Short Chain Acyl CoA Dehydrogenase Deficiency (SCADD)
What is newborn screening?
Newborn screening (NBS) is done soon after birth to check for health conditions that can be hidden at birth. To do the screening, a nurse takes a few drops of blood from your baby’s heel. Your baby’s newborn screen flagged for a condition called short-chain acyl-CoA dehydrogenase deficiency (SCADD). Just because the newborn screen was flagged for SCADD, it does not mean that your child has a diagnosis of SCADD.The NBS is a screening test---it determines whether a baby has a risk of having a condition. Sometimes, an out of range result can happen for reasons other than having the disorder, such as:
- The sample was too small
- The sample was collected too early
- The sample was collected too close to a feeding
- The baby was born too early or had a low birth weight
What Short Chain Acyl CoA Dehydrogenase Deficiency (SCADD)?
SCADD is considered a fatty acid oxidation condition because it was thought that people who have this disorder could have a hard time changing some of the fats that they eat into energy for the body. We now know that people with SCADD are very unlikely to have any medical symptoms related to this diagnosis. You may find old information on the internet that discusses diet changes or other treatments for SCADD. However, there are currently no recommended dietary changes or treatments for people who are diagnosed with SCADD following a newborn screen.
What additional testing would be needed to know if my baby has SCADD?
Follow up diagnostic testing can be done to find out if your child has SCADD.
This testing would include a blood test and a urine test. For some babies, a genetic test would also be needed. Most babies who go on to have diagnostic testing do not get a diagnosis of SCADD.

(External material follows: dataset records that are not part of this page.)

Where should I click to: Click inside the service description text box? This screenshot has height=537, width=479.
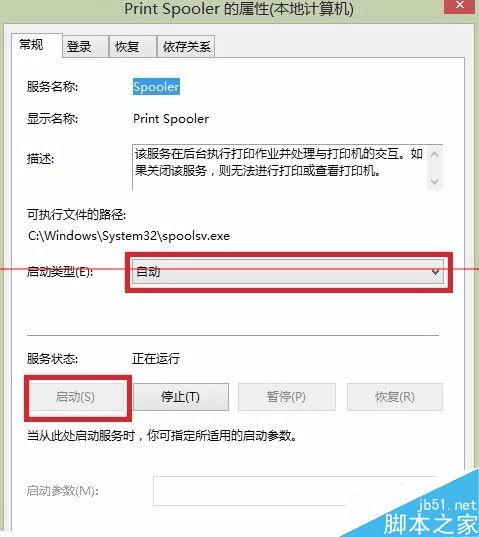279,167
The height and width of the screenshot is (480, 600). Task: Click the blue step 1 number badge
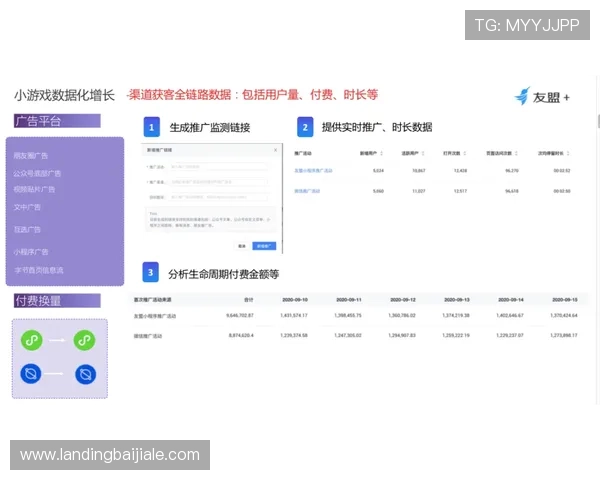pyautogui.click(x=150, y=128)
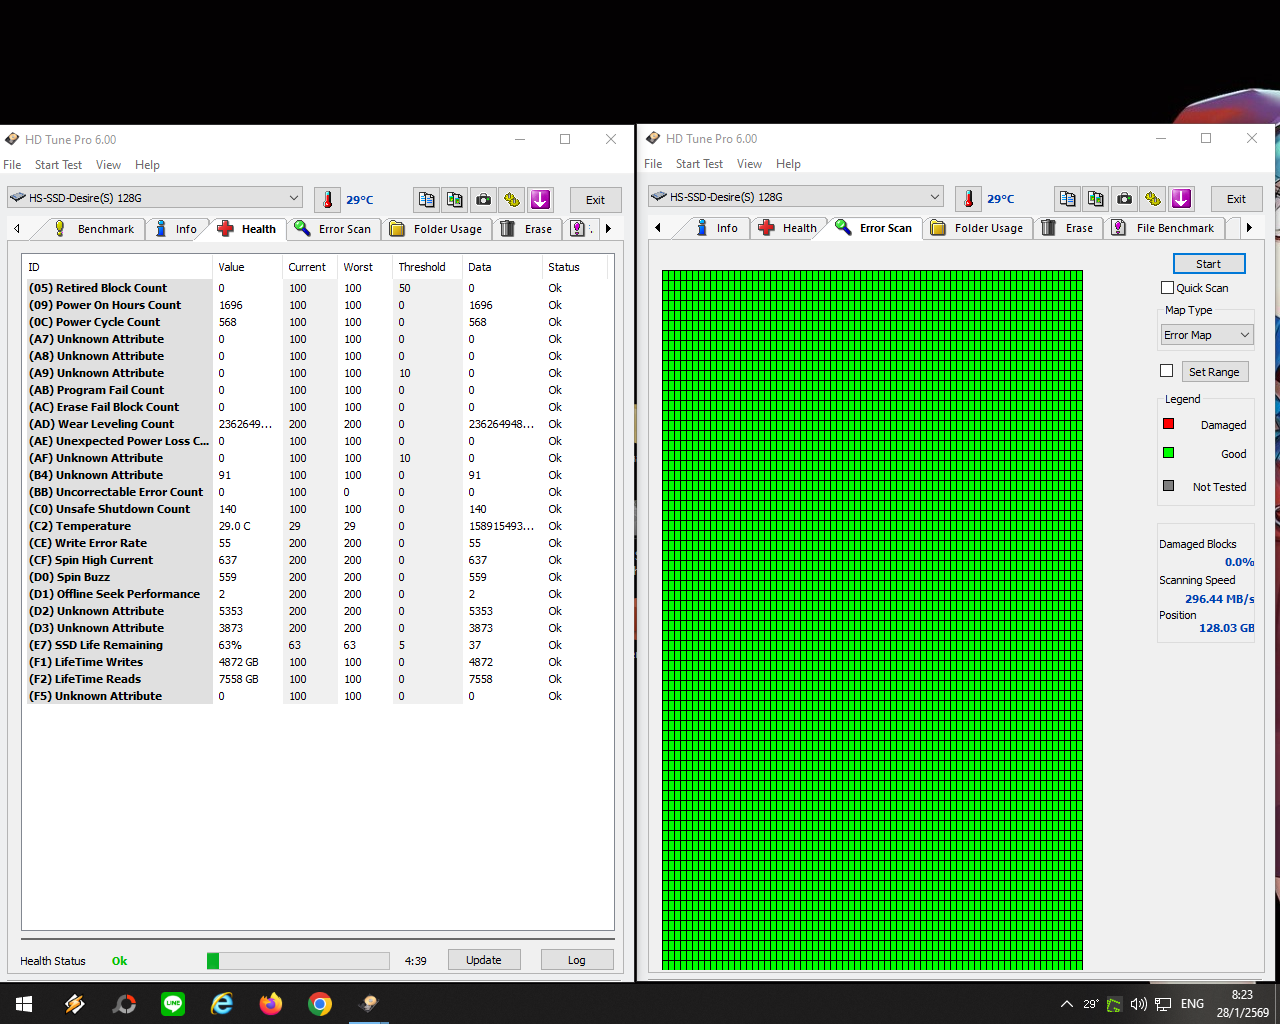
Task: Click the Update button in Health panel
Action: point(484,960)
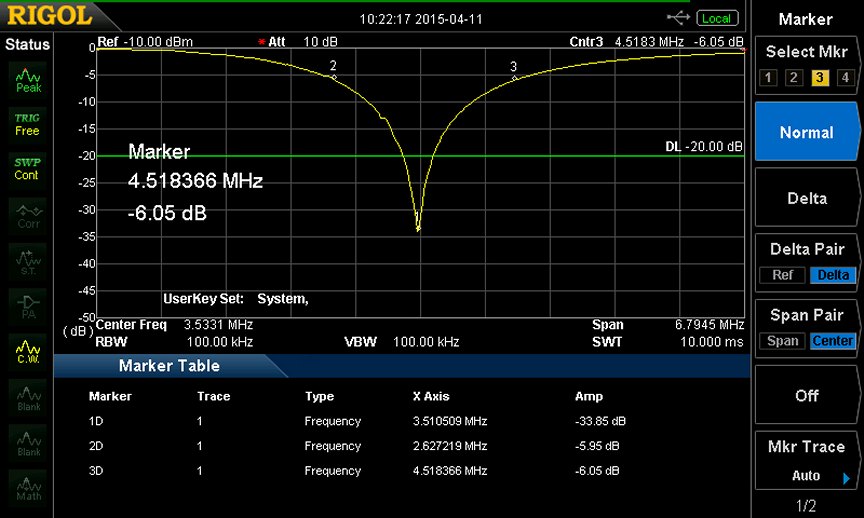The width and height of the screenshot is (864, 518).
Task: Click the PA preamplifier icon
Action: [28, 306]
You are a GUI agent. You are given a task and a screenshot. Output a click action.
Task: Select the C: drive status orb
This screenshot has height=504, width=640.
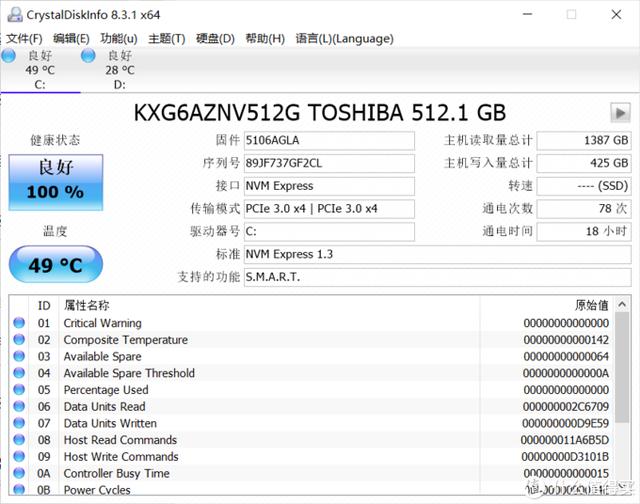click(9, 56)
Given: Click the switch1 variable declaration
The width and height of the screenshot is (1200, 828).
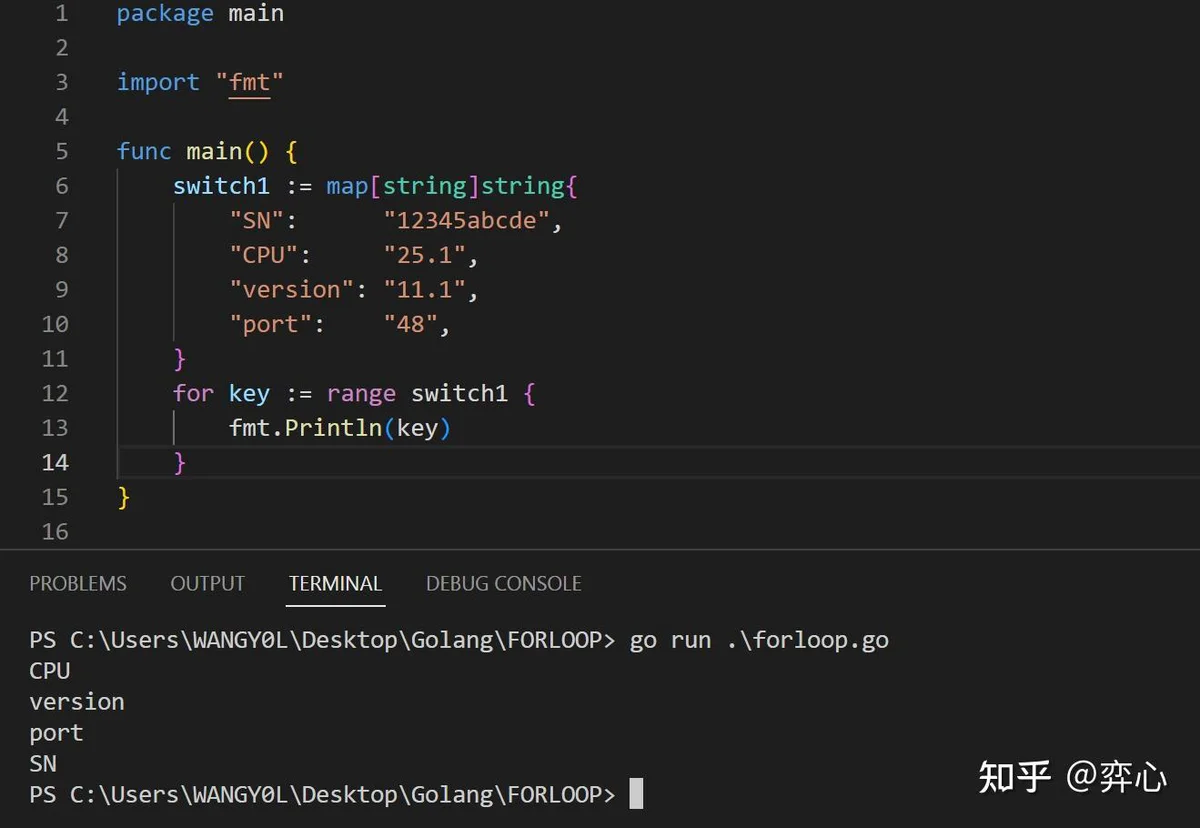Looking at the screenshot, I should click(x=221, y=186).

Can we decide if we want to have the extra diagnostic testing?
Further testing would be needed to learn if your baby actually has SCADD. However, since a diagnosis of SCADD would not change medical care of your child, you can decide if you would like to have further testing, or not.
What happens next?
We have a genetic counselor on staff if you would like to talk more about SCADD and the option to have diagnostic testing or to not have diagnostic testing. Parents and/or physicians can contact 860-837-7870 to schedule an appointment to speak with a genetic counselor.
If you decided to have diagnostic testing, we can help to coordinate this testing.You, or your baby’s doctor, can call us at 860-837-7870.
If you decide not to have the diagnostic testing at this time, please let us know your decision by returning the attached document to your baby’s doctor, so that we know we can close the report with the Department of Public Health Newborn Screening Program.
What if I still have questions?
We understand that this can be an overwhelming and emotional process. Many families have questions and concerns. The Connecticut Newborn Diagnosis and Treatment Network (the Network) is available to put you in touch with the best resource. To reach the Network, you can call 860-837-7870, Monday-Friday, 8:30am-4:30pm.
This fact sheet was written for information purposes only. It should not replace medical advice, diagnosis or treatment.